B450 aorus elite can be finicky with memory, is it on the qvl list? Also is the board under warranty still? Maybe a mobo RMA is in order


----------



## John Naylor (Mar 28, 2020)

Naitaslan said:


> Hi
> So my brother bought a new pc in november 2019 and till feburary  it was working correctly but one day for no reason it wouldn't boot and dram led lighted up. So we send his ram back to manufacturer and they gave us new ram but the same thing is happening.

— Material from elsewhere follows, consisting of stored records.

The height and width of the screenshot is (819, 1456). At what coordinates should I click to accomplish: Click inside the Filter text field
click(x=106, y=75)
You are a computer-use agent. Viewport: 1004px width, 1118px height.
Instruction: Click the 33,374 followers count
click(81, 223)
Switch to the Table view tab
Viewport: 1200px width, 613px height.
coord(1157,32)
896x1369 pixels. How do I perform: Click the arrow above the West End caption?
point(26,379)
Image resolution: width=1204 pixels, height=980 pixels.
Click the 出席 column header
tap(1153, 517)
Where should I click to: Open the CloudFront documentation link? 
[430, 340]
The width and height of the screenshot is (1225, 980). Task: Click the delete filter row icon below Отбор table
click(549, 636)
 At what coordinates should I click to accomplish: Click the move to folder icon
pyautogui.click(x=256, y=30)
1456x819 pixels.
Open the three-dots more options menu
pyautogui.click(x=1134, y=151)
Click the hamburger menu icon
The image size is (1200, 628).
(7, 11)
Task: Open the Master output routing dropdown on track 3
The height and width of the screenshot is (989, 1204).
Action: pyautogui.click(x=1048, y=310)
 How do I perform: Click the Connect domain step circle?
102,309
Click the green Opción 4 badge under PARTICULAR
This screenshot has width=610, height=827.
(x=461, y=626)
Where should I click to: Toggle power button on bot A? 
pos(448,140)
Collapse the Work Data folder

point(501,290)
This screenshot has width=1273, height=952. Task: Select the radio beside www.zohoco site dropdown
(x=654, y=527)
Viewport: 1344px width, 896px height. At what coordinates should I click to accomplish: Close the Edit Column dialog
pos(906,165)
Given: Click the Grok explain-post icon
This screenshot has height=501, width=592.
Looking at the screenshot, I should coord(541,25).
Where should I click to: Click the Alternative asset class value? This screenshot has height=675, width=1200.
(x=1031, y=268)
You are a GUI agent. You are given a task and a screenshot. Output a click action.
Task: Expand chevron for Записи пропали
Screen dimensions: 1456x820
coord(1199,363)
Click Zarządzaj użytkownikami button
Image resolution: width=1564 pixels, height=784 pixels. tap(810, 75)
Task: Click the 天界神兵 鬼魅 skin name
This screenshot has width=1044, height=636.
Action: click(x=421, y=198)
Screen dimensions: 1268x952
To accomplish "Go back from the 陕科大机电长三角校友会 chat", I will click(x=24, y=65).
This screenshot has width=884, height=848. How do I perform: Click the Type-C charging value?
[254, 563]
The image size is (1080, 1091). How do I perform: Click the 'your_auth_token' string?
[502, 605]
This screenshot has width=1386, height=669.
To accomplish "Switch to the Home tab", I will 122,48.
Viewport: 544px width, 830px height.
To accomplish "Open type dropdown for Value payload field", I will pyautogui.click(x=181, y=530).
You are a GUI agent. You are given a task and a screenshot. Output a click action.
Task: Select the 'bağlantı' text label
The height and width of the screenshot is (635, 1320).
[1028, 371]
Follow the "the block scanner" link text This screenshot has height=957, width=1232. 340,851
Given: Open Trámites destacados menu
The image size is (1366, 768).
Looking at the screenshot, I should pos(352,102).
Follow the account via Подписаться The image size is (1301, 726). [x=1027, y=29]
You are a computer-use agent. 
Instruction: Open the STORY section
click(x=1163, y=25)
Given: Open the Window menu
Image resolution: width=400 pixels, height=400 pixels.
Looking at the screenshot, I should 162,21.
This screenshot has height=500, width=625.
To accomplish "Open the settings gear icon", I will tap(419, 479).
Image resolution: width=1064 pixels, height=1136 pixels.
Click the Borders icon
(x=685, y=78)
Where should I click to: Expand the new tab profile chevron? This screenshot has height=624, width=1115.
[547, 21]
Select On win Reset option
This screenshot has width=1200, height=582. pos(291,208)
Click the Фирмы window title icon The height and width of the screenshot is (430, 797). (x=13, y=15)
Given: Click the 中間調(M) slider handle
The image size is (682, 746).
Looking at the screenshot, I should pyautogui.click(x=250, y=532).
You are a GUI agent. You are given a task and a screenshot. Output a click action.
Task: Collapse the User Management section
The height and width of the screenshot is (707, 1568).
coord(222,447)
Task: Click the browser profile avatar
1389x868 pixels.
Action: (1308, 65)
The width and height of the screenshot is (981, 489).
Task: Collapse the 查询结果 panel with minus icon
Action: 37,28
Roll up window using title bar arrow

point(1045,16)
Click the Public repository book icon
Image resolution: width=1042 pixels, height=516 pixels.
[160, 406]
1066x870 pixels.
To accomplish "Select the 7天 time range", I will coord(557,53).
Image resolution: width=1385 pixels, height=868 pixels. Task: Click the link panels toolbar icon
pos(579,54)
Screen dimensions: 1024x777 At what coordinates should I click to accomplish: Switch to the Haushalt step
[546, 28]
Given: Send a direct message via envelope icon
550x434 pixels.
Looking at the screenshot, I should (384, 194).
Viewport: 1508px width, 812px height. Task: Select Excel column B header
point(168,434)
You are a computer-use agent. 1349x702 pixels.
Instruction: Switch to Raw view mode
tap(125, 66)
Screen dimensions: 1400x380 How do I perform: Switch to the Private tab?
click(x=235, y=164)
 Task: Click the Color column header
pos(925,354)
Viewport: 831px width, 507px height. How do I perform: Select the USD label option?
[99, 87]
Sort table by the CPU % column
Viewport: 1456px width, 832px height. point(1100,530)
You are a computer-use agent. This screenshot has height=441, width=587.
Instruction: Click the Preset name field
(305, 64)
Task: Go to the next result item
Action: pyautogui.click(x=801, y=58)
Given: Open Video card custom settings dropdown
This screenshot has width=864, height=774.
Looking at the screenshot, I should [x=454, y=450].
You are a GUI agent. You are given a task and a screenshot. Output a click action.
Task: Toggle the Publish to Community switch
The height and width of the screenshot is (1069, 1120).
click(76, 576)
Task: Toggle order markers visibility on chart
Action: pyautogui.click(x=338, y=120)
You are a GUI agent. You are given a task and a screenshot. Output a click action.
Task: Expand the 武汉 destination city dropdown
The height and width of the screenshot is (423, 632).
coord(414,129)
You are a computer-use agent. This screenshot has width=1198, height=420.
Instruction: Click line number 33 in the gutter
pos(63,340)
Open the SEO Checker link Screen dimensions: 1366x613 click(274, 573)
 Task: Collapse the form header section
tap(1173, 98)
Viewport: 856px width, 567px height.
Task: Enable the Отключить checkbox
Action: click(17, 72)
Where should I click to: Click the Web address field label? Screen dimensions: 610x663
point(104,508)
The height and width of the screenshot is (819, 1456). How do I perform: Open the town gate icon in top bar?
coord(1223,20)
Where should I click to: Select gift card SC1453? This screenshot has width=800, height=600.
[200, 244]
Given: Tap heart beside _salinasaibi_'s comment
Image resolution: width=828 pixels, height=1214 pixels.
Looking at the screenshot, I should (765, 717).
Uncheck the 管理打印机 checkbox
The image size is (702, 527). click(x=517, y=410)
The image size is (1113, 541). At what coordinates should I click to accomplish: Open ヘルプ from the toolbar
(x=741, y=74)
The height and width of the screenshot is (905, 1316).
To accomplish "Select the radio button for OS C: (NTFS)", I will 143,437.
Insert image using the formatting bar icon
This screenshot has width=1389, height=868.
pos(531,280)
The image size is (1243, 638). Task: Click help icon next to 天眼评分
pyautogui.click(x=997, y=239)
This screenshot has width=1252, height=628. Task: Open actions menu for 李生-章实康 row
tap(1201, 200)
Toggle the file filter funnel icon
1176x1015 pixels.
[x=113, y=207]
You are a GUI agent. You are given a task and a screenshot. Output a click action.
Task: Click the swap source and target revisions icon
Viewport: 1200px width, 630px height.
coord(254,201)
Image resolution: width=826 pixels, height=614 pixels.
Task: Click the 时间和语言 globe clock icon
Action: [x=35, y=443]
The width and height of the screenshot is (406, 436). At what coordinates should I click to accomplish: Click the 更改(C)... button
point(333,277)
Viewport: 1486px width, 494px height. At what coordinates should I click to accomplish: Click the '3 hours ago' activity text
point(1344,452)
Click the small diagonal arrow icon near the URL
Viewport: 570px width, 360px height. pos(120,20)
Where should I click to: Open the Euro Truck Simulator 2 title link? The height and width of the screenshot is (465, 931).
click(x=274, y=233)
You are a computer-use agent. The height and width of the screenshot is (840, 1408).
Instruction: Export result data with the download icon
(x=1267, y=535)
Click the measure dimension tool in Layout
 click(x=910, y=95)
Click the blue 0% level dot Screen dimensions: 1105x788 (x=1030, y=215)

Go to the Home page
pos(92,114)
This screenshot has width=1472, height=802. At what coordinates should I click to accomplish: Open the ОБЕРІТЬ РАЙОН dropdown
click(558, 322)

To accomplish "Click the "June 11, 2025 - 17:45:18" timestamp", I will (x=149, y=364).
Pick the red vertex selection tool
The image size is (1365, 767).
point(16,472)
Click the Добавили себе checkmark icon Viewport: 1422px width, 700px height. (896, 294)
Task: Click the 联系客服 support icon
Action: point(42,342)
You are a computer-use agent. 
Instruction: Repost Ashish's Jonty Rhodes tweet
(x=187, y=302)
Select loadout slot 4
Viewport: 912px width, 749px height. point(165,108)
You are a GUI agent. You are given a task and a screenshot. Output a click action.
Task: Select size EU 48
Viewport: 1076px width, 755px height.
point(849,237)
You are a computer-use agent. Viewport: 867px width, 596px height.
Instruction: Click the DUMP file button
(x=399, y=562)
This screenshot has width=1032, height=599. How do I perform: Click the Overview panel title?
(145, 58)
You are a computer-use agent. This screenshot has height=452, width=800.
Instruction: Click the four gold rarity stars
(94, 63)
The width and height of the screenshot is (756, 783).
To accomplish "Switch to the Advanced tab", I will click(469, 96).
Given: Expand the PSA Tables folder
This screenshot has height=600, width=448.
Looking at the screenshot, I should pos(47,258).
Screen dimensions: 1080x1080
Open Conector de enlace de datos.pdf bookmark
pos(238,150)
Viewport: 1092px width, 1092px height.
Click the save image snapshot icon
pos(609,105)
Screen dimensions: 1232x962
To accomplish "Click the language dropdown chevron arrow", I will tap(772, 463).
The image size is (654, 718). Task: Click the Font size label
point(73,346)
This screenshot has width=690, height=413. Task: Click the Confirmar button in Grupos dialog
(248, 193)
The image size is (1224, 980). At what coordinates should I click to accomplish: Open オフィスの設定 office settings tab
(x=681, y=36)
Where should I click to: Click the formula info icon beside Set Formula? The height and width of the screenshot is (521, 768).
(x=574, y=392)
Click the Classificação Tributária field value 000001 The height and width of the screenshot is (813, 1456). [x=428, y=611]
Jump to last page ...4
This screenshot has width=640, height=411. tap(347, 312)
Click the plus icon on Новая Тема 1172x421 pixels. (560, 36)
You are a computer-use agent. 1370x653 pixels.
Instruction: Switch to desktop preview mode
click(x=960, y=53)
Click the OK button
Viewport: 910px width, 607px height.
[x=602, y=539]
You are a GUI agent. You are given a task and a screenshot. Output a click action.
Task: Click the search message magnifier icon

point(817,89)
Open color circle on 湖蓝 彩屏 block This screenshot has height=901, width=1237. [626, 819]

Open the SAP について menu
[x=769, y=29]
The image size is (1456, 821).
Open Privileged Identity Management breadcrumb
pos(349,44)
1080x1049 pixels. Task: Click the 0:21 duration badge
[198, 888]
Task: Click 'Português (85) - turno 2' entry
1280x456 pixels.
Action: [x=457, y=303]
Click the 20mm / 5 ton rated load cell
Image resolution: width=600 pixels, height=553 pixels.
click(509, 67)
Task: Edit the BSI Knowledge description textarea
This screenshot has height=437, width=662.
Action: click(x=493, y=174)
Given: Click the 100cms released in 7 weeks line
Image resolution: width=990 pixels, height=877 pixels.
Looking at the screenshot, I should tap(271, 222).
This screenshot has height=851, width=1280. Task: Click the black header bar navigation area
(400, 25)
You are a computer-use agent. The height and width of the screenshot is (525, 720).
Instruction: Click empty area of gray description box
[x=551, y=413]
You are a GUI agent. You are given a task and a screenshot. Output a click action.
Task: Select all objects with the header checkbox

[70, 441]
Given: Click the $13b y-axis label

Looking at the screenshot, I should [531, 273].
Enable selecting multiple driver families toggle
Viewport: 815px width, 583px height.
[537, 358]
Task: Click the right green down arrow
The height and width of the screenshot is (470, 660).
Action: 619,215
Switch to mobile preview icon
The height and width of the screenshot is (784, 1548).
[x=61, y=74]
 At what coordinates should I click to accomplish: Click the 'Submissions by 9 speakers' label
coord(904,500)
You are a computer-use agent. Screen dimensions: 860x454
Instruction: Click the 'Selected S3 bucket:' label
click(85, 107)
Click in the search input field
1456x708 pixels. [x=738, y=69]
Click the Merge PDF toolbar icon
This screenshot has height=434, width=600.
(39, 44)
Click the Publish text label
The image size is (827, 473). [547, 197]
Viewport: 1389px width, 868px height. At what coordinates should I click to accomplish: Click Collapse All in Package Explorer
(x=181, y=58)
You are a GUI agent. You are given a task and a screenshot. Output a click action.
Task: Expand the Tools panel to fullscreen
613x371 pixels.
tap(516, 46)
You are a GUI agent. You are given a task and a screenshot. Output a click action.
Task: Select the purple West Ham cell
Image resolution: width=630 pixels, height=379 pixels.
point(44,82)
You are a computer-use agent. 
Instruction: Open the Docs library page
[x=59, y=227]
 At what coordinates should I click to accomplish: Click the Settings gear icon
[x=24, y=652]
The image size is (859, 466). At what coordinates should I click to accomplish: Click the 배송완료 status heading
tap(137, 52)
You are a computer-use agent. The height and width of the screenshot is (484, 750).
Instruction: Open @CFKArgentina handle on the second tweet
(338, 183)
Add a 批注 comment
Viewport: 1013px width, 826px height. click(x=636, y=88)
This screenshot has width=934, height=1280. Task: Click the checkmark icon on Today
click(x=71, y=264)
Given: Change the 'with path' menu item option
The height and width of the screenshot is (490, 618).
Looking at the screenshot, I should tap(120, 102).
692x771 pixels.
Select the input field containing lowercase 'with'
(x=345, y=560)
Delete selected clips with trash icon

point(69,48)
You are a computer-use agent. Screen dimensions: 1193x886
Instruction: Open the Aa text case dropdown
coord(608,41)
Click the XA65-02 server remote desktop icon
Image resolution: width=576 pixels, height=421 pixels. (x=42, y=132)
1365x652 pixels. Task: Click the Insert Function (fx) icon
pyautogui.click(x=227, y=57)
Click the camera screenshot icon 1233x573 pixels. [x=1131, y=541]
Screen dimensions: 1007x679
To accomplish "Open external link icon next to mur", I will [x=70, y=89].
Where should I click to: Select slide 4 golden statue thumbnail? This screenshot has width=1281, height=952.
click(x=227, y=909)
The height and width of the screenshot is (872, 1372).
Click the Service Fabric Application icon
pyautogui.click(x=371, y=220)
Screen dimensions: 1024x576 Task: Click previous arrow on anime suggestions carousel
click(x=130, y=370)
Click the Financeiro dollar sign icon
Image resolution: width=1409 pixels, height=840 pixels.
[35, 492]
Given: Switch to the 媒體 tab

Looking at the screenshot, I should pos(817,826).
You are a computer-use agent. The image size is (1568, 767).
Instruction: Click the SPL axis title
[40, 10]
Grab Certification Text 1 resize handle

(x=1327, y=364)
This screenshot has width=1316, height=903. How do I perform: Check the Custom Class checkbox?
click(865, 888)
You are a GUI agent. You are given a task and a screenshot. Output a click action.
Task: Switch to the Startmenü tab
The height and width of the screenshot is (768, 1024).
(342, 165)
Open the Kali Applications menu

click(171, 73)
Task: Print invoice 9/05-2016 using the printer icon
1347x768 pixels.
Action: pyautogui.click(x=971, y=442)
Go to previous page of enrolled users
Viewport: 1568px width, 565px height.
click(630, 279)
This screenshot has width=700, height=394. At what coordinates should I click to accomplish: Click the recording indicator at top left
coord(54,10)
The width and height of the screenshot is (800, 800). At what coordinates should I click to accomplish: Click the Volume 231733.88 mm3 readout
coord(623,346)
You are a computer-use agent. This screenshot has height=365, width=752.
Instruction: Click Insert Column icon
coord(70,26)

Any ideas?



1.  Bought assembled or bought the parts and built ... just want to make sure as you sent RAM back to RAM manufacturer rather than system builder.

2.  If you bought it built, get them on the phone and have them walk you through the troubles hooting process.

3.  Ram in 2nd and 4th slots to right of CPU ?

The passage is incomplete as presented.